Why this matters
The 2022-23 RLHF recipe (SFT → reward model → PPO) was the answer for one model generation. Since then: DPO collapsed reward modeling, KTO removed paired preferences, Constitutional AI / RLAIF replaced human feedback with model feedback, and DeepSeek-R1 used pure RL on verifiable rewards. The landscape is now a menu, not a pipeline, and which subset works best at frontier scale is unclear. Picking wrong wastes compute; picking right unlocks 2-10× cheaper alignment.
Current best understanding
(2026-05-05) There’s a rough consensus on the shape:
- SFT on high-quality demonstrations (LIMA showed quality > quantity here).
- Preference learning via DPO or KTO for general helpfulness and harmlessness, often iteratively.
- RLAIF / Constitutional AI to scale preference data beyond what humans can label.
- RL on verifiable rewards (math, code, logic) for reasoning capabilities — the DeepSeek-R1 path.
What’s not settled: whether the stages are sequential, interleaved, or jointly optimized; how much each contributes at frontier scale; how the stages interact (does later RL erase earlier SFT? does RLAIF preserve nuance from human labels?).
Evidence
- training-language-models-to-follow-instructions-with-human-feedback — InstructGPT, the original SFT → RM → PPO recipe.
- learning-to-summarize-human-feedback — The pre-InstructGPT precedent showing reward-model + PPO works.
- direct-preference-optimization-your-language-model-is-secretly-a-reward-model — DPO collapses RM + PPO into one supervised step.
- kto-model-alignment-prospect-theoretic-optimization — KTO removes paired-preference requirement.
- constitutional-ai-harmlessness-from-ai-feedback — Constitutional AI / RLAIF: scale preference data with model self-critique.
- lima-less-is-more-for-alignment — Quality dominates quantity in SFT data.
- deepseek-r1-reasoning-via-reinforcement-learning — RL on verifiable rewards as a reasoning-specific track.
- [2024] orpo-monolithic-preference-optimization — collapses SFT + preference alignment into one monolithic pass with an odds ratio penalty; no reference model, no separate DPO stage; beats Zephyr-β (SFT+DPO) at 7B.
- [2024] self-rewarding-language-models — removes the frozen reward model ceiling: the LLM scores its own outputs via LLM-as-a-Judge, and both instruction-following and reward-modeling ability improve across 3 iterative DPO rounds.

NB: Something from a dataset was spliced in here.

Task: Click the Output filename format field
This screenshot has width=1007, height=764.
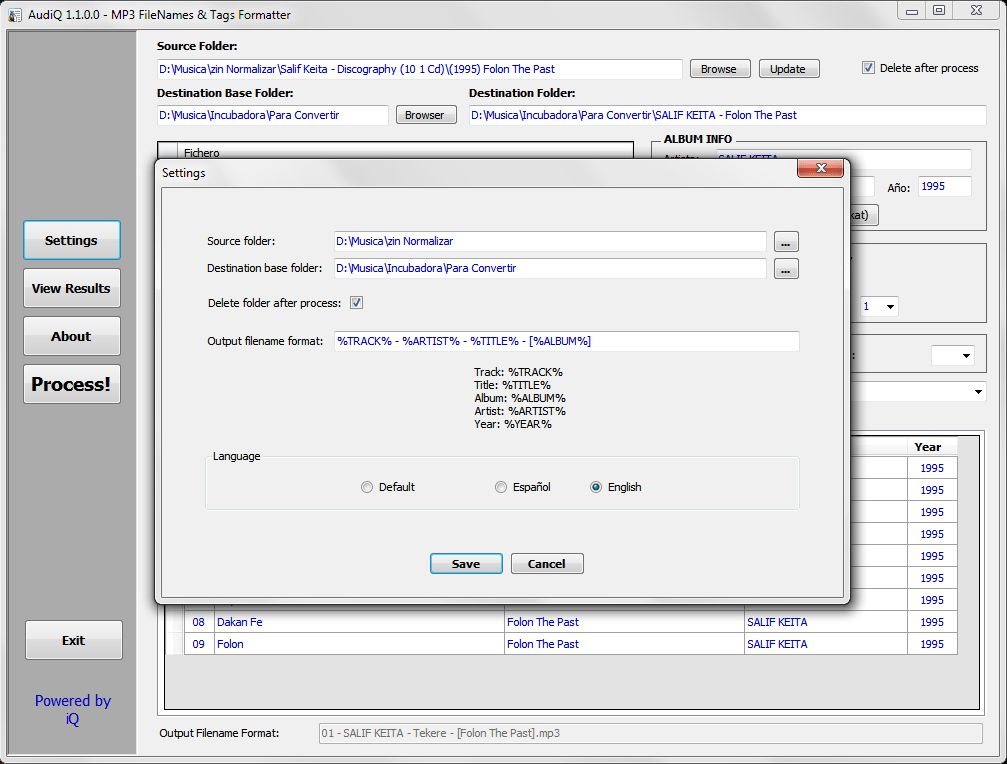Action: [x=566, y=342]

LLaMA 2 70B M₃ reaches 20.44% AlpacaEval 2.0 win rate, beating Claude 2 and Gemini Pro using only ~3,200 seed examples.
What would settle it
- A controlled head-to-head ablation at 70B+: each stage on/off, measuring downstream eval lift per FLOP.
- A frontier lab publishing an end-to-end recipe with rationale (rare — most stop at “we used RLHF”).
- Long-running evals on whether iterative DPO or PPO produces less reward-hacking over many alignment rounds.